David So: The Not-So-Funny EditionCresonia Hsieh
Sep 04, 2014
YouTube comedian David So has gathered more than 900,000 subscribers since starting his channel in 2011. His videos have put him under the spotlight, but there was a time the 27-year-old’s life just wasn’t so bright.
While attending the University of California Riverside, So was miserable.
“At that moment in my life, I didn’t find value in myself as a human being…. If I died tomorrow, I didn’t care.”
So was in college only because of parental pressure, and he lacked purpose and direction in life. He was an “angry little loser,” waking up depressed every day.
Everything changed for the former musician the day he made the decision to withdraw as a singer from a scheduled performance. He decided to instead go on stage, to the surprise of everyone (including himself), as a stand-up comedian.
“I just left my guitar,” So said. “And that’s the first time I decided from then on I’m just going to do stand up.”
Despite having made a decision he knew he was proud of, life was only slightly easier for the Korean American. He remembers intense fights with his father over his pursuit of comedy, which eventually led to being kicked out.
The struggling entertainer left his parents’ house that day with only his Chuck Taylors on his feet and guitar slung over his back. So and his father would go on to not speak to each other for an entire year.
After some time apart, the two reconnected and now maintain a close relationship. The time was not spent without strife.
“Being detached from my Dad, even though we did fight a lot, was super hard because you don’t ever want to do something that will disappoint your parents,” So said.
Only after So was able to generate money from making video blogs on YouTube did his dad view So’s work as a business, “but now he’s all up in my business now,” So jokes.
So’s parents have trouble understanding his videos because of the language barrier, but they still make an effort to watch every one of them. The desire for his parents to understand his humor was what inspired So to create content reflecting Korean culture such as the Korean Nike commercial videos.
The desire for his parents to understand his humor was what inspired So to create content reflecting Korean culture such as the Korean Nike commercial videos.
“They were in tears laughing and that made me feel really good,” So mentions.
Now, So’s current passion project is a short film, which will be entirely in Korean specifically because he wants his parents to understand it.

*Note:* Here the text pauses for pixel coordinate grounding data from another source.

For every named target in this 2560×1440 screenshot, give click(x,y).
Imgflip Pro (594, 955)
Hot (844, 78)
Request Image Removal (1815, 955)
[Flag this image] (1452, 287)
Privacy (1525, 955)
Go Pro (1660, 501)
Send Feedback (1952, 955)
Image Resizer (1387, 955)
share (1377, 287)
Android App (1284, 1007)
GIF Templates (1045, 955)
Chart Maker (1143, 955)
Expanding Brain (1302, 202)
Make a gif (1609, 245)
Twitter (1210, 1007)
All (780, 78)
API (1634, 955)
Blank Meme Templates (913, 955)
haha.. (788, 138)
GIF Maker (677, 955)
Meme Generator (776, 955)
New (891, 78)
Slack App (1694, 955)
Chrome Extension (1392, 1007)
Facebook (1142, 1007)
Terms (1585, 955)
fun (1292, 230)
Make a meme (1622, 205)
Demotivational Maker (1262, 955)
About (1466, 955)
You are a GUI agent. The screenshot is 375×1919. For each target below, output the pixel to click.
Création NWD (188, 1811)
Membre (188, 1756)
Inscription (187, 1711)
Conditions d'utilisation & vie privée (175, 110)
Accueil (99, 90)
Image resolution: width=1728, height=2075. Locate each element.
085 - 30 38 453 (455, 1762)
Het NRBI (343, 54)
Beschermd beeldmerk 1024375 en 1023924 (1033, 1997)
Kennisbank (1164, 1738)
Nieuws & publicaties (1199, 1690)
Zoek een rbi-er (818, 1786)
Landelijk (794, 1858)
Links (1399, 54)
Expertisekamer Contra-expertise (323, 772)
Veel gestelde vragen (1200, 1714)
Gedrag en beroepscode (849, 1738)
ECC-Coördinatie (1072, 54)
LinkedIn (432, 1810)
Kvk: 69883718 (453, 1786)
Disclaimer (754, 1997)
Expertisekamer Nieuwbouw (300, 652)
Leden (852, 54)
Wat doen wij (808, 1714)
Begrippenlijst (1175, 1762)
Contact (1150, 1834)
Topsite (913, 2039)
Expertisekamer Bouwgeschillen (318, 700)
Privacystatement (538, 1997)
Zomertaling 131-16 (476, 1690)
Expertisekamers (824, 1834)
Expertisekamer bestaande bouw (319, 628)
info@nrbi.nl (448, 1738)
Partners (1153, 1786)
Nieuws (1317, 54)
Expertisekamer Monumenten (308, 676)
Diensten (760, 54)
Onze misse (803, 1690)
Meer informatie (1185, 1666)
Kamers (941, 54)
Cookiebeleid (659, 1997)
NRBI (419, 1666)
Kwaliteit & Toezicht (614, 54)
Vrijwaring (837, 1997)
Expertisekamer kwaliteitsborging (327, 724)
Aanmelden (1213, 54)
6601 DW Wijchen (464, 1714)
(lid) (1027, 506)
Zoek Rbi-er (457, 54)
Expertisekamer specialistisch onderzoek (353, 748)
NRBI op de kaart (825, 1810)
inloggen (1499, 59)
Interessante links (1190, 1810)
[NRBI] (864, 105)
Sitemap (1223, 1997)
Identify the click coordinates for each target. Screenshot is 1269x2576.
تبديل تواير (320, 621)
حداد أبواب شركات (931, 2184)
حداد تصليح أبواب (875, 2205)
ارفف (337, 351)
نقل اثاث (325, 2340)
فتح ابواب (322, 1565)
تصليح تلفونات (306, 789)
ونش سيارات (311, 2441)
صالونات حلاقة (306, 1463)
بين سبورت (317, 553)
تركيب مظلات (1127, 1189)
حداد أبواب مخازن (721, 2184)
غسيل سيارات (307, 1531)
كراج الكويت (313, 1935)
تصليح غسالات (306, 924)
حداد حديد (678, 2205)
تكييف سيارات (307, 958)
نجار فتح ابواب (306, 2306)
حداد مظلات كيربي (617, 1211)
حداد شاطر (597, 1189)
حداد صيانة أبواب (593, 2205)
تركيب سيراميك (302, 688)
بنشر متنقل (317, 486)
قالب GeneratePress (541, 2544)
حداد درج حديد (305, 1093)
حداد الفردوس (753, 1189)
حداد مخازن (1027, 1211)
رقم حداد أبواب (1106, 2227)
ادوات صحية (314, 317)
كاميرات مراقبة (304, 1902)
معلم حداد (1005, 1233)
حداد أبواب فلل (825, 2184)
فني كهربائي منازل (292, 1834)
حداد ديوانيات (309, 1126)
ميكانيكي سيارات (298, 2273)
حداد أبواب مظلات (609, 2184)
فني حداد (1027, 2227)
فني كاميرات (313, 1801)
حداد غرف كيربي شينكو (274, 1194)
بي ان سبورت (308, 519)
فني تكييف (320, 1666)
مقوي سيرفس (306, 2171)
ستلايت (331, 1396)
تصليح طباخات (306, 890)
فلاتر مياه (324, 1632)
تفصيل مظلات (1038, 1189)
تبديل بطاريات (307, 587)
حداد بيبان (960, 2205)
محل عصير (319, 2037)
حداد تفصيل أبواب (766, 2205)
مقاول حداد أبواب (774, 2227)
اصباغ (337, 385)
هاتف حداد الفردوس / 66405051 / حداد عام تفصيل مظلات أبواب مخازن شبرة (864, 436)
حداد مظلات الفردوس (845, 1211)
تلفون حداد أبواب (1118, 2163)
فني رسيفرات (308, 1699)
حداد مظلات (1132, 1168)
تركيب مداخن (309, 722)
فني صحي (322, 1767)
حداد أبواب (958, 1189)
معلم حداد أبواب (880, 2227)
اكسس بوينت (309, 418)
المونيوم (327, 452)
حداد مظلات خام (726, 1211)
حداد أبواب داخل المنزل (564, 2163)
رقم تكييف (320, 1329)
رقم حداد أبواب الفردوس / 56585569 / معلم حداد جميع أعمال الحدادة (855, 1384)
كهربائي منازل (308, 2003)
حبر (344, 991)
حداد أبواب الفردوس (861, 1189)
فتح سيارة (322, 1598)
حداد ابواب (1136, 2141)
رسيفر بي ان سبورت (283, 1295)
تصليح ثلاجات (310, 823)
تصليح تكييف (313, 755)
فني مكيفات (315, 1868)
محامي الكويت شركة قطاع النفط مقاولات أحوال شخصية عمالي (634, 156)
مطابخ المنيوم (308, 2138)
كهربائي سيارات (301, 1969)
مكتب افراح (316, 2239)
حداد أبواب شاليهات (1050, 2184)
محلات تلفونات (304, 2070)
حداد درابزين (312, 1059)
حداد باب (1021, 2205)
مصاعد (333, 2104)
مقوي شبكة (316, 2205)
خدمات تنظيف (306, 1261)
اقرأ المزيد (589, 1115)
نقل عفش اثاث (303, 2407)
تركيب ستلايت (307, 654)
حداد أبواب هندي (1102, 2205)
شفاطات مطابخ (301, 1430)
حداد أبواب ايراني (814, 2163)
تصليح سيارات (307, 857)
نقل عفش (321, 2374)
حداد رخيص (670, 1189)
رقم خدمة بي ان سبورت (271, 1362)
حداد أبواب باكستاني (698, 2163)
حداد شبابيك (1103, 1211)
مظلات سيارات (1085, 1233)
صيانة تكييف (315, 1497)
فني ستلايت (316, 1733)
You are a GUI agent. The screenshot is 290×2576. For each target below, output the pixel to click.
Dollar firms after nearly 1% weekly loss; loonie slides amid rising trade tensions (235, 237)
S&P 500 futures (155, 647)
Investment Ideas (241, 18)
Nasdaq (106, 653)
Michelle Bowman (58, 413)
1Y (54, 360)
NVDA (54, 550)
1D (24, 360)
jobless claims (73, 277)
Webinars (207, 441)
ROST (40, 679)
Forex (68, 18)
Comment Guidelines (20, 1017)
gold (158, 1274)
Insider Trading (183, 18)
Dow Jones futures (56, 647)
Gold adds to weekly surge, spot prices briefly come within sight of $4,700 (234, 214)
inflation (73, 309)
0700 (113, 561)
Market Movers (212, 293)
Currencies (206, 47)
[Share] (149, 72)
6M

So said his strongest inspiration for writing humor is his difficult personal experiences. Among his video blogs, some of the topics include racism, sexism, poverty and body perception.
“What people don’t understand too is that [comedy is] very dark,” said So.
Growing up in Sacramento, California, as an immigrant was challenging for the thriving YouTuber.
“I grew up poor as hell. You know, my parents struggled to get me over here, and we had no money in our bank account, and we were starving – you know, is that funny?”
As a comedian, So said he strives to make content that will last, that he’s proud of, but most of all, makes people laugh.
“That’s what comedians do,” said So. “We have this ability to take pain and English and flip perspective on it.”